If you're dealing with an extremely normalized set of data (i.e. the template you described above is formatted exactly the same in every circumstance with no possibility of missing closing tags, HTML being inserted in odd places, etc.), regular expressions are a perfectly appropriate tool to parse this sort of data.
If the HTML can not be guaranteed to be perfect, then the most straightforward solution is to use a tool to load the HTML structure into a DOM and find the appropriate elements in the document tree.
Developing a character-by-character approach will probably end up being equivalent to manually implementing one of the above two options, which is not a trivial thing to implement.
Before I dive into ANTLR (because it is apparently not for the faint of heart), I just want to make sure I have made the right decision regarding its usage.
I want to create a grammar that will parse in a text file with predefined tags so that I can populate values within my application. (The text file is generated by another application.) So, essentially, I want to be able to parse something like this:
Name: TheFileName
Values: 5 3 1 6 1 3
Other Values: 5 3 1 5 1
In my application, TheFileName is stored as a String, and both sets of values are stored to an array. (This is just a sample, the file is much more complicated.) Anyway, am I at least going down the right path with ANTLR? Any other suggestions?
Edit
The files are created by the user and they define the areas via tags. So, it might look something like this.
Name: <string>TheFileName</string>
Values: <array>5 3 1 6 1 3</array>
Important Value: <double>3.45</double>
Something along those lines.
The basic question is how is the file more complicated? Is it basically more of the same, with a tag, a colon and one or more values, or is the basic structure of the other lines more complex? If it's basically just more of the same, code to recognize and read the data is pretty trivial, and a parser generator isn't likely to gain much. If the other lines have substantially different structure, it'll depend primarily on how they differ.
Edit: Based on what you've added, I'd go one (tiny) step further, and format your file as XML. You can then use existing XML parsers (and such) to read the files, extract data, verify that they fit a specified format, etc.
It depends on what control you have over the format of the file you are parsing. If you have no control then a parser-generator such as ANTLR may be valuable. (We do this ourselves for FORTRAN output files over which we have no control). It's quite a bit of work but we have now mastered the basic ANTLR lexer/parser strategy and it's starting to work well.

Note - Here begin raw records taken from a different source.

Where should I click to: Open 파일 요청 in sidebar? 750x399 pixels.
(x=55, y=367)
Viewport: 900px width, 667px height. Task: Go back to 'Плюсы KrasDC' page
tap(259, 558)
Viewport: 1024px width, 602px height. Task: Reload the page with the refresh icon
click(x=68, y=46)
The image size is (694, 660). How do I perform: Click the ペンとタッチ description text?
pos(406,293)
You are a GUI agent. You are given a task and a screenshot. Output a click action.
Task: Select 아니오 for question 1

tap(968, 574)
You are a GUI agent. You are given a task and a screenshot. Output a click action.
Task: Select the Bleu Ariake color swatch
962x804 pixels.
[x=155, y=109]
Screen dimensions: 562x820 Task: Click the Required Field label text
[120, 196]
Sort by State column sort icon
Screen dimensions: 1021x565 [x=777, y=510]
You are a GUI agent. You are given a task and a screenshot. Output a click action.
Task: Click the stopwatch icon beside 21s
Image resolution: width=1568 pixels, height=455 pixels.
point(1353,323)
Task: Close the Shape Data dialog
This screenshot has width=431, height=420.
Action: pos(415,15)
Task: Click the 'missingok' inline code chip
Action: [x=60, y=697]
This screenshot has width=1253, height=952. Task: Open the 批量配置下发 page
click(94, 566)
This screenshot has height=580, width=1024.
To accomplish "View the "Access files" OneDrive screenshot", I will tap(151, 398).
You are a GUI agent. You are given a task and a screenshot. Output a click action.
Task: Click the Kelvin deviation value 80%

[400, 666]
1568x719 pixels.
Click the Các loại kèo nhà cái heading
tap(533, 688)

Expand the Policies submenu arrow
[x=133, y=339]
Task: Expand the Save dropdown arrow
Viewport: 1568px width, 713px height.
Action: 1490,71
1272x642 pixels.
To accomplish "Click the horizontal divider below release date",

If, however, you have some or complete control over the format then create it with as much markup as necessary. I would always create such a file in XML as there are so many tools for processing it (not only the parsing, but also XPath, databases, etc.) In general we use ANTLR to parse semi-structured information into XML.
If you don't need for the format to be custom-built, then you should look into using an existing format such as JSON or XML, for which there are parsers available.
Even if you do need a custom format, you may be better off designing one that is dirt simple so that you don't need a full-blown grammar to parse it. Designing your own scripting grammar from scratch and doing a good job of it is a lot of work.
Writing grammar parsers can also be really fun, so if you're curious then you should go for it. But I don't recommend carelessly mixing learning exercises with practical work code.
Well, if it's "much more complicated", then, yes, a parser generator would be helpful. But, since you don't show the actual format of your file, how could anybody know what might be the right tool for the job?
I use the free GOLD Parser Builder, which is incredibly easy to use, and can generate the parser itself in many different languages. There are samples for parsing such expressions also.
If the format of the file is up to the user can you even define a grammar for it?
Seems like you just want a lexer at best. Using ANTLR just for the lexer part is possible, but would seem like overkill.